TAJIKISTAN* (7 September)

Reports indicate that 1999 grain and pulse production could fall sharply to 430 000 tonnes and that the food supply situation is deteriorating. This would be the second year in succession that production has fallen and would be mainly due to sharply lower yields than last year. Contrary to earlier official indications, the area sown to cereals is now reported to have remained stable at about 400 000 hectares but yields are officially forecast to fall to about 1 tonne per hectare. Lower yields than last year are due to heavy rains in July which caused severe but localized damage, heavy infestation of wheat with rust and smut, inadequate use of high quality seed and other inputs and poor irrigation. Given that about 150 000 hectares of the land sown to grain is irrigated, official average yield expectations seem too low, despite persistent economic problems in the sector. Lack of resources available to the national statistics office and the government's weak control over large parts of the country limit the accuracy of information on economic and agricultural activity.

The agricultural sector employs almost half of the labour force but generates less than 30 percent of recorded GDP. Reforms which are being undertaken to improve efficiency include registry certificates for land redistributed under the 1996 agrarian reform, and implementing a special programme to centralize farms in 160 associations.
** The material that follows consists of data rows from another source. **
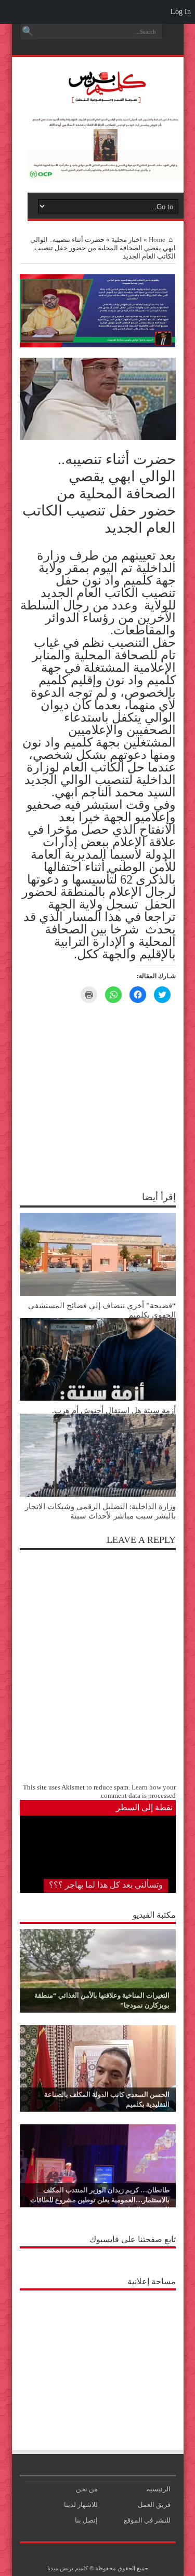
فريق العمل (154, 2505)
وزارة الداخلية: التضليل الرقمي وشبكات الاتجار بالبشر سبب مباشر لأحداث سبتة (100, 1511)
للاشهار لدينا (81, 2505)
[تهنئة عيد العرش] (98, 345)
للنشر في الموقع (147, 2520)
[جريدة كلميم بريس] (105, 98)
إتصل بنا (86, 2520)
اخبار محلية (126, 239)
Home (157, 239)
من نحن (87, 2489)
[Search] (27, 31)
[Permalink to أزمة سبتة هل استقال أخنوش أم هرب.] (98, 1398)
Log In (181, 12)
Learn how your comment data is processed (138, 1791)
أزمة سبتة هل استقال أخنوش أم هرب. (114, 1410)
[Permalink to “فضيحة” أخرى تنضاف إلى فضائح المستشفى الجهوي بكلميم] (98, 1293)
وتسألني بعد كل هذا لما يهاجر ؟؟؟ (106, 1884)
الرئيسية (159, 2489)
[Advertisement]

The shortfall in cereal production will have to be met by food aid and commercial imports, the latter mainly from Kazakhstan and Kyrgyzstan. In 1999/2000, the cereal import requirement is estimated to increase to 403 000 tonnes. In 1998/99 the country received 46 000 tonnes of cereals as food aid. Allocations for the current year have not yet been finalized.

World Bank data indicates that about 85 percent of the population has incomes below the poverty line, 5 percent of the population are destitute and another 12 percent extremely poor. Standards of living have continued to decline in recent months. Recent assessments in the Karategin Valley found that large segments of the population were food insecure. Humanitarian assistance to vulnerable populations will continue to be necessary.